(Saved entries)

==================================================

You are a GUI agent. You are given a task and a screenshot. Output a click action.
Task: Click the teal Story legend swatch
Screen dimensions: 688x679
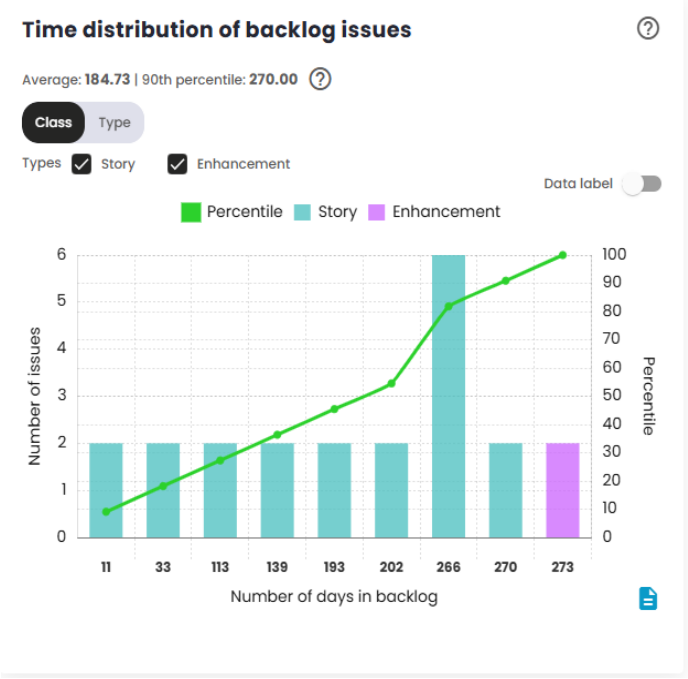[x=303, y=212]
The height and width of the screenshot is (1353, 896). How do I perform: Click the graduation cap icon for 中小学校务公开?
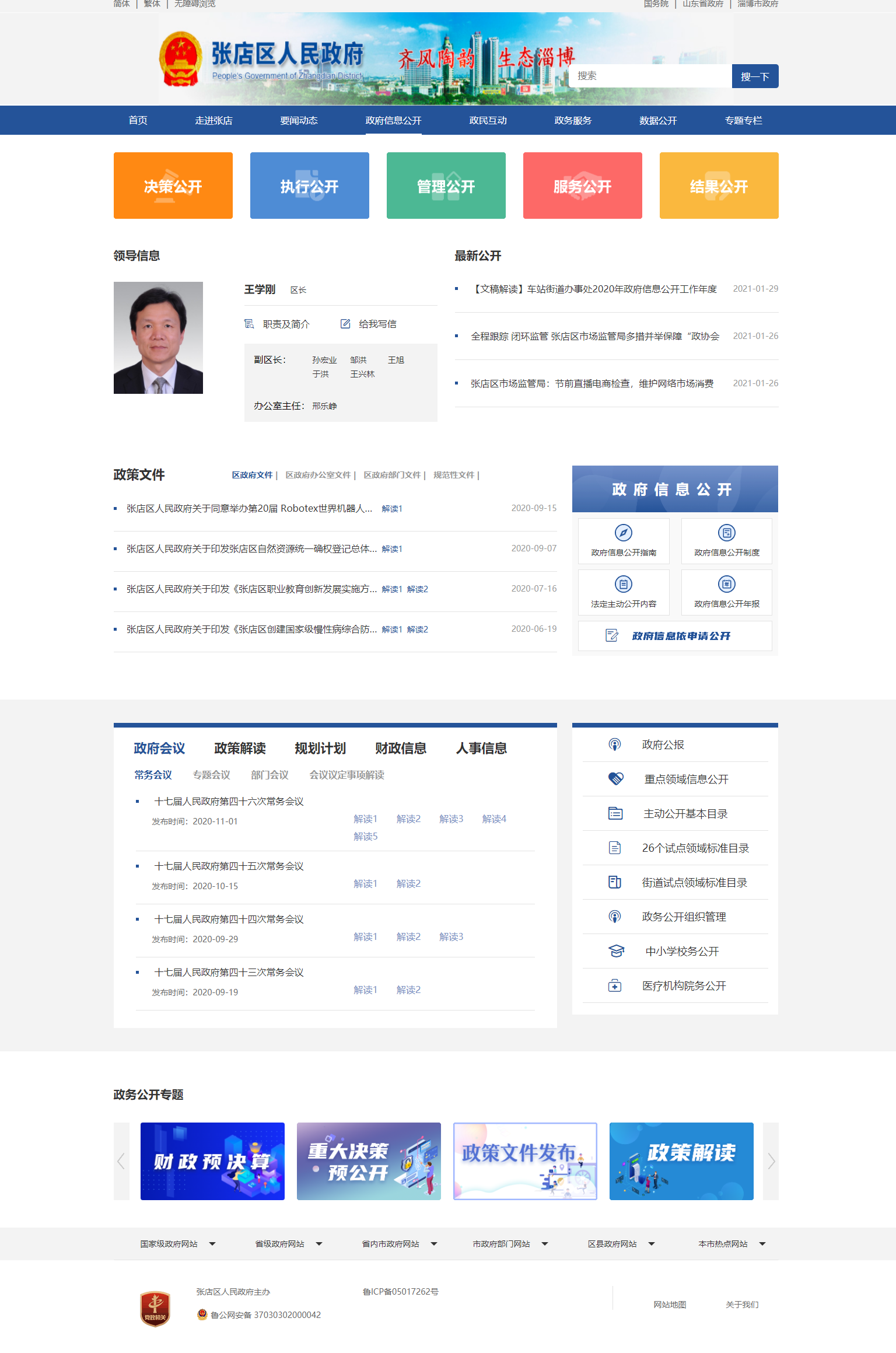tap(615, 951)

==================================================

Output the records above in their entirety and exactly, leaving out all images.

You are a GUI agent. You are given a task and a screenshot. Output a click action.
Task: Click the teal Story legend swatch
Screen dimensions: 688x679
[x=303, y=212]
The height and width of the screenshot is (1353, 896). How do I perform: Click the graduation cap icon for 中小学校务公开?
tap(615, 951)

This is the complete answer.